Pourtant l’idée qui vient immédiatement à l’esprit est que depuis l’immense fiasco de la soirée du 28 mai, ils n’ont cessé de « patauger », le premier ajoutant le mensonge à l’incurie et la seconde emplie de bonne volonté, venant d’être nommée et terriblement maladroite (l’aval des structures officielles du football contraintes d’être sur la même ligne que celle des ministres comptant pour rien).
Mais qui se soucie d’eux, de ces deux ministres abandonnés en rase banlieue ?
Difficile de cacher « l’éléphant dans la pièce » (E. Zemmour)

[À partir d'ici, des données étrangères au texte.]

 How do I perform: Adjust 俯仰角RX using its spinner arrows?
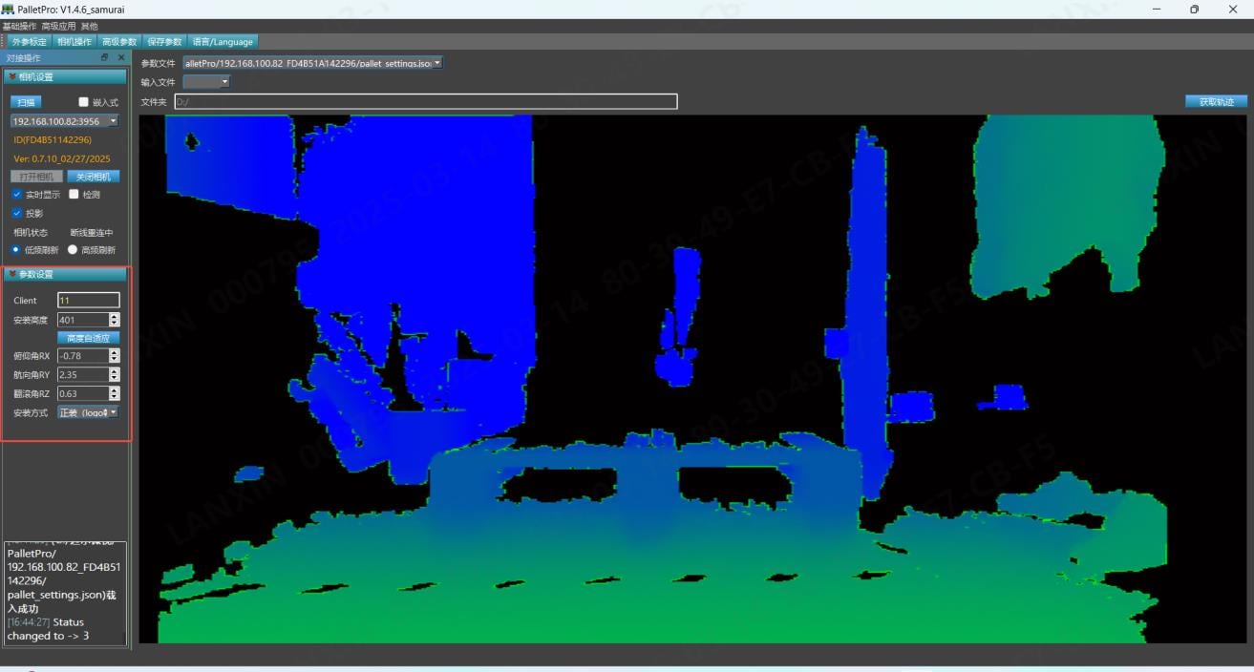pyautogui.click(x=115, y=356)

Pourtant on ne peut plus se dissimuler la vérité. Les événements, les agressions, les violences, les vols et les intimidations odieuses – certains des auteurs ricanaient en voyant des enfants pleurer – qui ont fait subir le pire à des Français comme aux supporters anglais et espagnols, ne relevaient plus de la délinquance ordinaire mais d’une coagulation de voyous venus de diverses cités et sachant qu’ils pourraient se livrer en toute impunité à ce qu’une syndicaliste policière a qualifié de « razzias ».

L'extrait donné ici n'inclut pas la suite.